*TASK STATEMENT*. From the records below, please repeat exactly the line that has "Open the Critic Reviews tab", the line that has "This screenshot has height=180, width=233.", and every line between them, and nothing else.

*EXERCISE DATA*.
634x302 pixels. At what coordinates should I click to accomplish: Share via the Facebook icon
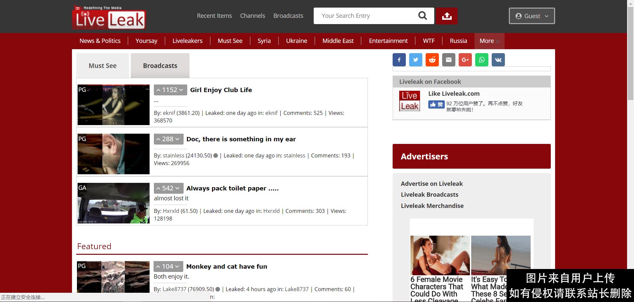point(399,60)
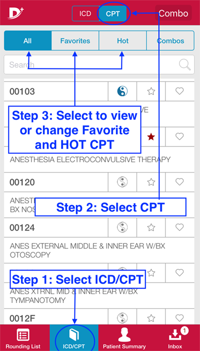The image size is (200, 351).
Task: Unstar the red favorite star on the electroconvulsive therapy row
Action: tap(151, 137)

* * *

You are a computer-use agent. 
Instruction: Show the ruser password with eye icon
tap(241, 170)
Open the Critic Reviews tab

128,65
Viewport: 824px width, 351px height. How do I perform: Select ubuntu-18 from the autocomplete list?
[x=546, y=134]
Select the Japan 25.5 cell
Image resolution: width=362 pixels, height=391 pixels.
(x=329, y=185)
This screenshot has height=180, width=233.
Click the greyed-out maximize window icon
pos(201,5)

*REPLY TO THE EXERCISE*.
Open the Critic Reviews tab

128,65
Viewport: 824px width, 351px height. How do I perform: Select ubuntu-18 from the autocomplete list?
[x=546, y=134]
Select the Japan 25.5 cell
Image resolution: width=362 pixels, height=391 pixels.
(x=329, y=185)
This screenshot has height=180, width=233.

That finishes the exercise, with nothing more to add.